(Extracted records Opens)

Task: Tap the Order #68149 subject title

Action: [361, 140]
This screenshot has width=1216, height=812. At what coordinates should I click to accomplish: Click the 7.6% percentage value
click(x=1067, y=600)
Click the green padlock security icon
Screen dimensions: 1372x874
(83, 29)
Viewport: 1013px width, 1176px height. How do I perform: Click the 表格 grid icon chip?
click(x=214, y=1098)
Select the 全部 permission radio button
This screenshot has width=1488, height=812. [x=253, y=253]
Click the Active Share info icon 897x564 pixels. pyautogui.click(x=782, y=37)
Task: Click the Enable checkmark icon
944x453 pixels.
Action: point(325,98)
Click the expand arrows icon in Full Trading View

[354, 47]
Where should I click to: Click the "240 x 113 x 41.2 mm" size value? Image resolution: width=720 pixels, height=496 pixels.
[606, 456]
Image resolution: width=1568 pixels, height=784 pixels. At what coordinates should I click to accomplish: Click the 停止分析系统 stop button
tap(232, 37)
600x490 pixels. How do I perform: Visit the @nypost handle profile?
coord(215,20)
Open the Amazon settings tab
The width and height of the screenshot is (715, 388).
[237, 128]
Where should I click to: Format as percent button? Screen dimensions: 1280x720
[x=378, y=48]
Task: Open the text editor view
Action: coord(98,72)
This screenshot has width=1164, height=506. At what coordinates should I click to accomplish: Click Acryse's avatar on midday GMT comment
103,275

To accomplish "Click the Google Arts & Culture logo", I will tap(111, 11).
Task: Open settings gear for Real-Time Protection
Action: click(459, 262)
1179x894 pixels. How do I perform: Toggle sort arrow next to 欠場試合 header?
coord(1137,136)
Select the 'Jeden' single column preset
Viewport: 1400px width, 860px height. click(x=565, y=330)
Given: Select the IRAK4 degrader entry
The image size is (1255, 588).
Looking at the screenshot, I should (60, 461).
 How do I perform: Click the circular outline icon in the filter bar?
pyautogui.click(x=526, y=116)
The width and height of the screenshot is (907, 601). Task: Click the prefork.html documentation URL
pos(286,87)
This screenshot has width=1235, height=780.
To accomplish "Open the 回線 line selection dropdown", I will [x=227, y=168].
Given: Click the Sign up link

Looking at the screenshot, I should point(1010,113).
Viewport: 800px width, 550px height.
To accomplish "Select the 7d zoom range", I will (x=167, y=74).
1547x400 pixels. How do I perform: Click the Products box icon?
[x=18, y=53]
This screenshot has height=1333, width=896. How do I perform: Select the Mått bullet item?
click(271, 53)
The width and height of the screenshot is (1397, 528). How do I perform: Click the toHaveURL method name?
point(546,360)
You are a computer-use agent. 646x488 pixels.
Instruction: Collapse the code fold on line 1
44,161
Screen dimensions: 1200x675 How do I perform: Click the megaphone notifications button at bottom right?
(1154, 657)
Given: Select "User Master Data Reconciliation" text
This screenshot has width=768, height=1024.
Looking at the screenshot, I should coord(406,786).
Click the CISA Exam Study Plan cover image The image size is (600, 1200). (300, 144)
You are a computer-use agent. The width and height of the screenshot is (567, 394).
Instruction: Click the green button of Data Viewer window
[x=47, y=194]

(Extracted records Closes)

> _Work order_:
Whenever "agent" occurs in a line above, copy that line.

> _Written solution_:
You are a computer-use agent. 646x488 pixels.
You are a computer-use agent. The width and height of the screenshot is (567, 394).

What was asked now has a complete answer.